They All Laughed, 1981 (Ben Gazzara/John Ritter) Moon Pictures
“Do you always look sexy when you’re running late? I guess I’ll have to keep you tardy.”
They All Laughed is a sad child of a movie. Full of potential and interesting characters, but ultimately a waste of time that throws ten million dollars to the wind. Let’s put that money in the briefcase and then go out on the balcony and toss it out into the Hudson. It couldn’t be helped as you’ll discover later. I think Peter Bogdanovich’s biggest mistake is to spend too much time creating an (albeit fantastic) atmosphere inside a confusing story.
For most of the movie’s running time, the characters are walking around all over Manhattan while other characters follow them and take notes on their activities. I was dreading this was going to turn into I Heart Huckabees, but thankfully I was spared. No movie could be that bad. From what I can gather, Ben Gazzara is a divorced private detective with two precocious daughters (Bogdanovich’s actual daughters) who are about as clever as their dad.
I like when children take on the characteristics of their parents. Not Peter in this case but Gazzara, who must’ve spent some time with them before shooting began. I can’t blame Bogdanovich for casting his daughters. I’ve done the same. Mostly because I love my daughter’s face. Ben’s job is to spy on the wife (Audrey Hepburn) of a wealthy industrialist.
John Ritter plays Charles, a bumbling, four-eyed bag of neuroses who is also, inexplicably, a private detective, and his job is to keeps tabs on beautiful blonde, Dolores (Dorothy Stratten). Ritter seems to be working the “charming, befuddled” angle of his character, while Ben is effortless with women. So effortless he has to juggle his relationships.

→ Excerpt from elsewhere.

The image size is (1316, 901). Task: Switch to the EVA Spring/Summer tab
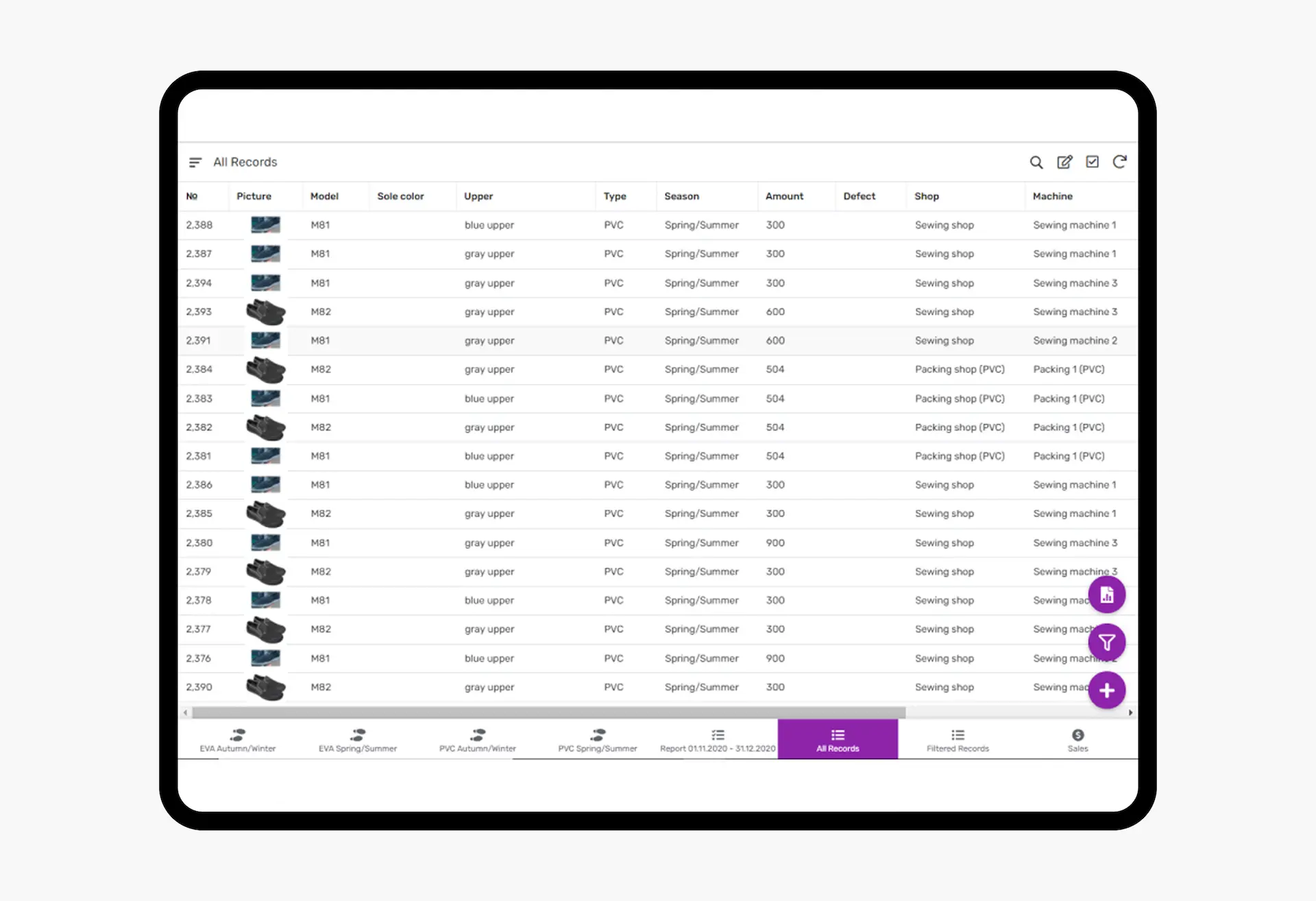pyautogui.click(x=357, y=739)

He courts a hot cab driver (Patti Hansen) while having an affair with country singer Colleen Camp (who does her own singing). Meanwhile Ritter’s like a less confident Jack Tripper as well as a surrogate for Bogdanovich (he even wears his glasses), who fell in love with Stratten during filming, much as Ritter’s character does in the movie. Meanwhile Ben (and fellow private eye Arthur played by co-writer Blaine Novak) stalk Audrey to a midtown arcade with her son.
To his credit, Ben does tell her he’s being paid to follow her. They strike up a friendship, but frankly there isn’t enough of Audrey in this movie. Gazzara and Hepburn have wonderful chemistry. Interesting when you consider they were in a relationship that had ended prior to shooting. I don’t quite know what the movie is trying to be. There are some humorous moments, but the dialogue isn’t written for humor, but rather a kind of old-fashioned lyrical noir poetry.

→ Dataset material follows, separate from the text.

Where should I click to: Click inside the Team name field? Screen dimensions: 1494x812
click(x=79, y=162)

In fact, if you remove the references to marijuana, the movie could’ve been made in the ’40s or ’50s as a kind of screwball comedy. Ritter is, and always was, an excellent physical comedian. There’s a funny bit where he knocks over a mannequin in a shoe shop and attempts to apologize to it. I love the look of New York in 1981, and I like that the movie is a product of its time.
At times, They All Laughed is chaotic and romantic, smothered in anachronism and laced with country music; the kind of music you wouldn’t expect to hear in Manhattan, unless you take into account that country/western bars were popping up all over the island at the time. Stratten is very easy on the eyes, but she isn’t given much to do beyond looking gorgeous in every shot.

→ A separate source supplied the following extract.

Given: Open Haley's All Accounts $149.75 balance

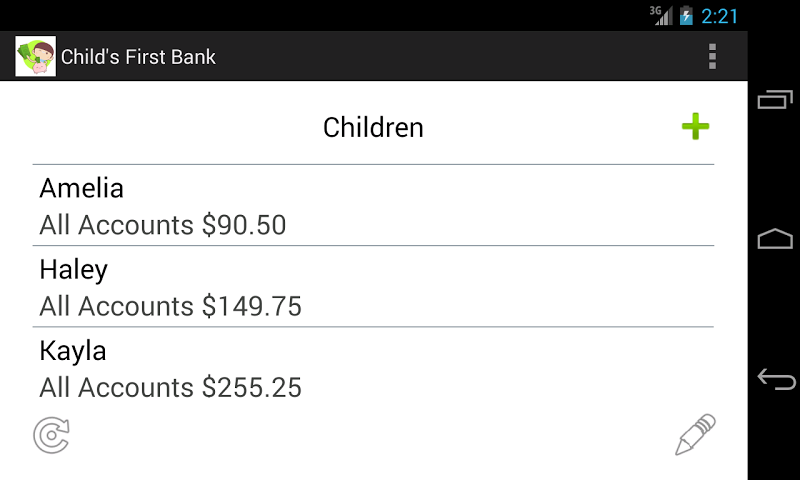Looking at the screenshot, I should (170, 306).
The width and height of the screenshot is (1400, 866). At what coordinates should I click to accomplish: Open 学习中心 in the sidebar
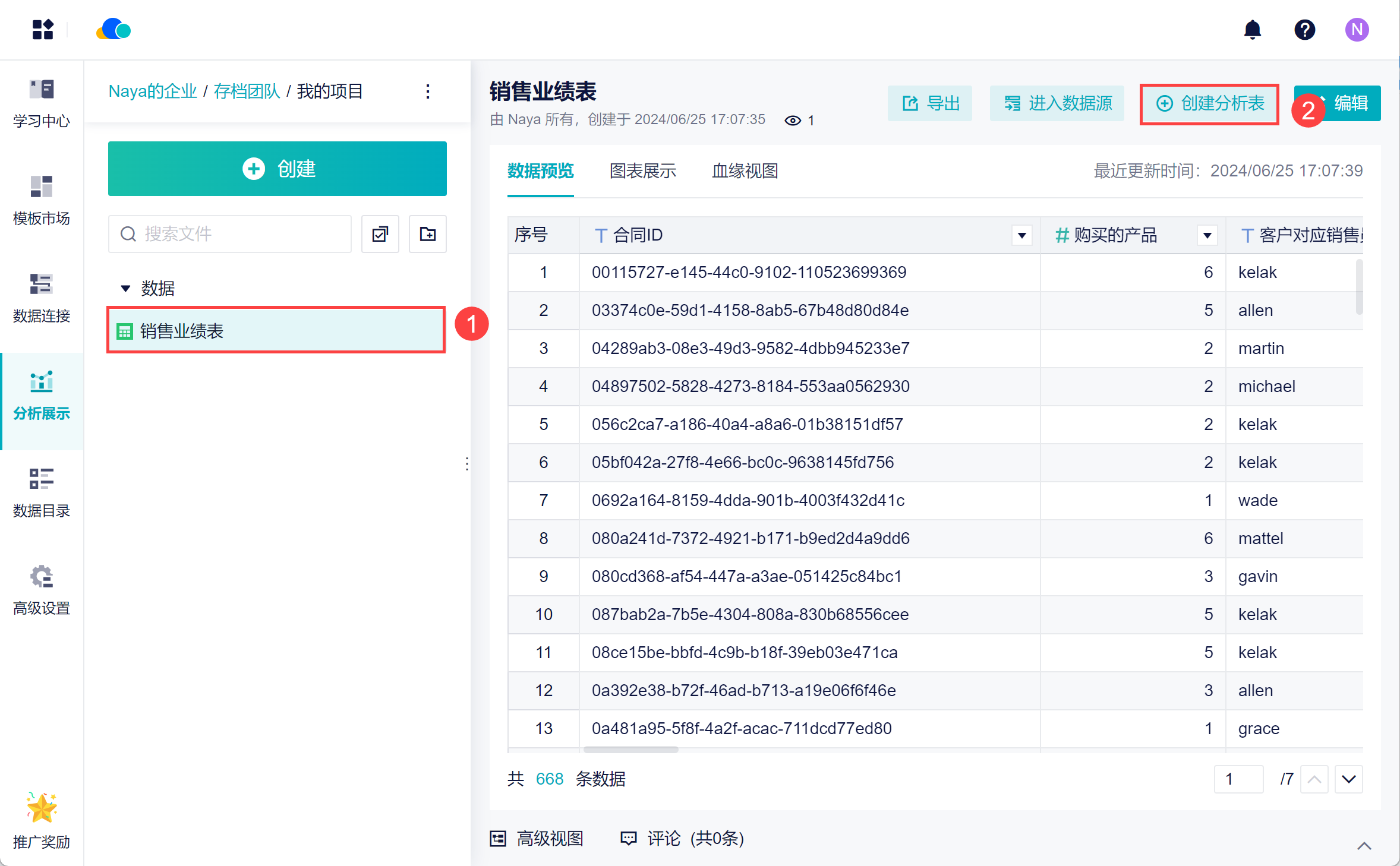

I wonder how They All Laughed would’ve performed at the box office if there wasn’t a tragedy connected to the production. Shortly after finishing her scenes, Stratten returned to her home in Los Angeles where she was going through a bitter divorce from her husband, Paul Snider. Snider murdered her before taking his own life. Stratten’s murder destroyed Bogdanovich and made the movie impossible to sell to a distributor.
Bogdanovich distributed the movie himself, but most exhibitors refused to show it. He wouldn’t make another movie until Mask in 1985. Bogdanovich died in 2022 from complications related to Parkinson’s disease. Although his career was fraught with unusual missteps, he helped define cinema in the ’70s and ’80s and was enormously influential in the careers of many prominent filmmakers. They All Laughed is an alluring gem filled with interesting flaws, but it remains a sad child of a movie.